Michael Weyland informiert

(Michael Weyland) Am Anfang eines jeden Bauvorhabens gilt es sich gründlich zu informieren. Dabei stoßen Interessierte schnell auf Begrifflichkeiten, die erst einmal nachgeschlagen werden müssen. Baufi24.de erklärt die wichtigsten Baufinanzierungsbegriffe.

Bei einem Annuitätendarlehen handelt es sich um ein langfristiges Darlehen, welches vom Darlehensnehmer in konstanten Kreditraten zurückgezahlt wird. Die Annuität besteht aus Zins und Tilgung. Während der Laufzeit verringert sich der Zinsanteil der Rate, während der Tilgungsanteil durch den ersparten Zinsanteil steigt.

Die Anschlussfinanzierung ist die Finanzierung, die für die Zeit nach Ablauf der ersten Zinsbindung oder für eine Umschuldung innerhalb der Zinsbindung aufgenommen wird. Häufig wird auch von Prolongation oder Umschuldung gesprochen.

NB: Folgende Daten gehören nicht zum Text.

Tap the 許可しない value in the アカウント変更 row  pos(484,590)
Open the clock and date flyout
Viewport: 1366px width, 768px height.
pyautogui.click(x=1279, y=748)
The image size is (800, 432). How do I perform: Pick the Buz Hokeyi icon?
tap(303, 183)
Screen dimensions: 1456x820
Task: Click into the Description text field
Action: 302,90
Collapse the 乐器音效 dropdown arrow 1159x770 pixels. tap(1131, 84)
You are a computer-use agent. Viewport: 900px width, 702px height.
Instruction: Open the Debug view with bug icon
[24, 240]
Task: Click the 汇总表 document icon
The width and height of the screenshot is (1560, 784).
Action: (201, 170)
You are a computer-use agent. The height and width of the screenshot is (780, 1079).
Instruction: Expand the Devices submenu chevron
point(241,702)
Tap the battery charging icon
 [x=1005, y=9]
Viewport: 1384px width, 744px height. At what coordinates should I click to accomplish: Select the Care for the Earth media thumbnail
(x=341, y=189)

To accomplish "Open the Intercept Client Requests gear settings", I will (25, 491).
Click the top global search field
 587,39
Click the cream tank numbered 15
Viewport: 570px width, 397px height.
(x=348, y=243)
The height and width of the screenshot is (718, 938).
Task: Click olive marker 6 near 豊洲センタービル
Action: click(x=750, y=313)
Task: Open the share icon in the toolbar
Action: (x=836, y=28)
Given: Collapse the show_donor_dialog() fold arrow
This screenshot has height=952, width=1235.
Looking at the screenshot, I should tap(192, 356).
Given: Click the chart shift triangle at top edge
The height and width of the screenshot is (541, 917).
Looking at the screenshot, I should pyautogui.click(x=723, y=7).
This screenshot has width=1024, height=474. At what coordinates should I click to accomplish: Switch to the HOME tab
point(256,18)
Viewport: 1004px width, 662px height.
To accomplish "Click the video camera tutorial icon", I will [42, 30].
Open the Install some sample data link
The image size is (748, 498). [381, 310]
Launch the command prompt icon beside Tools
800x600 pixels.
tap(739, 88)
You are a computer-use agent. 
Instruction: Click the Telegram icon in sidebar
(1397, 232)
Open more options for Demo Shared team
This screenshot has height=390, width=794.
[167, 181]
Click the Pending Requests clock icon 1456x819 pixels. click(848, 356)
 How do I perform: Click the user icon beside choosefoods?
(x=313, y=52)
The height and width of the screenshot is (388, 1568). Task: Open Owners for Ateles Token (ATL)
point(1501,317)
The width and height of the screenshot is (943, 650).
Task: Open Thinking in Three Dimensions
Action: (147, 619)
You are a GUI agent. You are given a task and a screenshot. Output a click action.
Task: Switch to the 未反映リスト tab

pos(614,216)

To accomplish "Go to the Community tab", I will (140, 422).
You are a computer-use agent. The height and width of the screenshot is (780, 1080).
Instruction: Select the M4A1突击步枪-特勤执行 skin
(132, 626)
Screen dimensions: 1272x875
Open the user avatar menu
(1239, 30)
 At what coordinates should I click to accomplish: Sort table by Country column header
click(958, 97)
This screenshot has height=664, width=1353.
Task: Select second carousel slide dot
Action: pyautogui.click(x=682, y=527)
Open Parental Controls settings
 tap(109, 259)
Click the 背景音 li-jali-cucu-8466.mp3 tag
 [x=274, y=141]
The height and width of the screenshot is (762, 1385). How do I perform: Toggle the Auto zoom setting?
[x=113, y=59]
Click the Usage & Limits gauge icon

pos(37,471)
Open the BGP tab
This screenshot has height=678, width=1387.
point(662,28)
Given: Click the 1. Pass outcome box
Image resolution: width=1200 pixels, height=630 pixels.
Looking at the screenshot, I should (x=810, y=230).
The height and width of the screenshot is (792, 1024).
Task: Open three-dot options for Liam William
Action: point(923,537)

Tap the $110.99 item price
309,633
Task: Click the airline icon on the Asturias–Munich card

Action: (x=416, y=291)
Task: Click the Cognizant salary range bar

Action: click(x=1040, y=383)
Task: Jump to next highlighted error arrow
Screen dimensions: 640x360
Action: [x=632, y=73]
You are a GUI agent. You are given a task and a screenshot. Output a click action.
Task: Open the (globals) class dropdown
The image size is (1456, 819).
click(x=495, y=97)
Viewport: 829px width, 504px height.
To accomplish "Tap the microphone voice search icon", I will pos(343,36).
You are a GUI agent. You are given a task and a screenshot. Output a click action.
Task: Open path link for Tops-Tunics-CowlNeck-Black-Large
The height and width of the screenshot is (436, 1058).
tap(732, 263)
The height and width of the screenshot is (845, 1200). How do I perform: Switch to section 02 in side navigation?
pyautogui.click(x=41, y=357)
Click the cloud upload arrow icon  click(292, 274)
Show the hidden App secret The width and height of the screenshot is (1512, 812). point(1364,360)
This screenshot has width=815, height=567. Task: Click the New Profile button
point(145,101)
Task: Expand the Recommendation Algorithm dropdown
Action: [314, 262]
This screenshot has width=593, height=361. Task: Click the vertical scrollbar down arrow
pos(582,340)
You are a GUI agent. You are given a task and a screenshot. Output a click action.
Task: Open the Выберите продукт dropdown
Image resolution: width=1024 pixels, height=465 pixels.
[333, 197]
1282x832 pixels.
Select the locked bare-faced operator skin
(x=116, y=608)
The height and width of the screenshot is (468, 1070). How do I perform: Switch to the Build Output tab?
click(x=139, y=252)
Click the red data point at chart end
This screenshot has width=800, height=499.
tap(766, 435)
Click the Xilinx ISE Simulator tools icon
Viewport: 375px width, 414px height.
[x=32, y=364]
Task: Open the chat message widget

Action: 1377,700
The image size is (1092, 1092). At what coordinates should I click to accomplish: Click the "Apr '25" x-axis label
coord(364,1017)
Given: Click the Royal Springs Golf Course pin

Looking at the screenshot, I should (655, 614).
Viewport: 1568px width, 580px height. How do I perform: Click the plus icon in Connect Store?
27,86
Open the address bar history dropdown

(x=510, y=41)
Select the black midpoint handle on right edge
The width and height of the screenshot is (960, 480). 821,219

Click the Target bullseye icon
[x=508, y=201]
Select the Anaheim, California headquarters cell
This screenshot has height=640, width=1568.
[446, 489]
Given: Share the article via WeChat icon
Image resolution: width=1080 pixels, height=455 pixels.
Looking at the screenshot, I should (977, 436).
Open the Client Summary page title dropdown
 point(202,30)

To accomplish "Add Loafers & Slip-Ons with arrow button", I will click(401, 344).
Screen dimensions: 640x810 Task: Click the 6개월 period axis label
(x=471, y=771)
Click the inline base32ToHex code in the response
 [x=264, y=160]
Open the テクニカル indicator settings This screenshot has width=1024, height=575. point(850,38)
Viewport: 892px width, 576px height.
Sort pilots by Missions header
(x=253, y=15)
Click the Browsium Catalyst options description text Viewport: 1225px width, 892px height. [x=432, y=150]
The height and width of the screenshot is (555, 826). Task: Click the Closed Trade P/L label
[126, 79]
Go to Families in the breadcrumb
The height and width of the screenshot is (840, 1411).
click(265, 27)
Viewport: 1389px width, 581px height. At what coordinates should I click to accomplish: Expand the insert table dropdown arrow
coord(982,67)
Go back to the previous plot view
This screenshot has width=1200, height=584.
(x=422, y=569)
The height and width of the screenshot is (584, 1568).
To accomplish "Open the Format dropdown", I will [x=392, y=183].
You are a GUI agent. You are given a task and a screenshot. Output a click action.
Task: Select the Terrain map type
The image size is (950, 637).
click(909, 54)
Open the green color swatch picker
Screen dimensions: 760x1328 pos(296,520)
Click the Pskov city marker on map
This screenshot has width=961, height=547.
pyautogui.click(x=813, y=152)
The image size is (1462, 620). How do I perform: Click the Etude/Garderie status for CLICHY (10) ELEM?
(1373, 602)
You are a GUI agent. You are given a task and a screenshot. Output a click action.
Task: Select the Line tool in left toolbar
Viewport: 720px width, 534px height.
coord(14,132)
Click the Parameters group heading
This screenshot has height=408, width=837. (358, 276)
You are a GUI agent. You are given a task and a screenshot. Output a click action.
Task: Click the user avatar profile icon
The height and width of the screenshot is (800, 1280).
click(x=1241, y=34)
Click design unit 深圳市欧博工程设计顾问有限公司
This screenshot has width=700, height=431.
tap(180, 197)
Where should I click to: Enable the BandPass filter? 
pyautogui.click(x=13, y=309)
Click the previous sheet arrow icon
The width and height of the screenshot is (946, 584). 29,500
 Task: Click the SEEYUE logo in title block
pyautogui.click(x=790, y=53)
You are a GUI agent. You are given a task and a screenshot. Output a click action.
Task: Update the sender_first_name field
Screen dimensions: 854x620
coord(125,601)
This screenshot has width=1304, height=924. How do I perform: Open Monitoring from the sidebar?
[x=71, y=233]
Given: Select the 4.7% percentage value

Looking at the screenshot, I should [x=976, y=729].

Bereitstellungszinsen sind Gebühren, die von dem Kreditinstitut auf noch nicht abgerufene Darlehensteile berechnet werden. Damit kompensiert die Bank den Verlust, der sich aus den fehlenden Zinseinnahmen für den bereits zugesicherten Nettodarlehensbetrag ergeben. In der Regel fallen diese Gebühren erst nach einem gewissen Zeitraum, der sogenannten "bereitstellungszinsfreien Zeit", an.

Eigenleistungen oder Muskelhypothek beziehen sich auf persönliche Arbeitsleistungen (Selbst-, Verwandten- und Nachbarschaftshilfe), die zur Einsparung von Handwerkerlohnkosten erbracht werden. Die Höhe der Eigenleistung wird vielfach überschätzt. Risiken liegen in dem hohen Zeitaufwand, der längeren Bauzeit, der teilweise unzureichenden fachlichen Qualifikation und dem Ausschluss von Gewährleistungsansprüchen.

Die Restschuld ist ein zu einem bestimmten Zeitpunkt noch nicht getilgter (zurückgezahlter) Teil eines Darlehens. Die Höhe der jeweiligen Restschuld kann anhand eines Tilgungsplanes festgestellt werden.

Tilgung nennt man die regelmäßige Zahlung zur Rückführung eines Darlehens. Die Höhe der Tilgung entscheidet über die Höhe der Kreditrate und über die Gesamtlaufzeit des Darlehens.

Die Sondertilgung ist eine Zahlung über die vereinbarte regelmäßige Darlehensrate hinaus. Das Wahrnehmen des Sondertilgungsrechtes führt zu einer Verkürzung der Gesamtlaufzeit oder zu einer niedrigeren regelmäßigen Darlehensrate.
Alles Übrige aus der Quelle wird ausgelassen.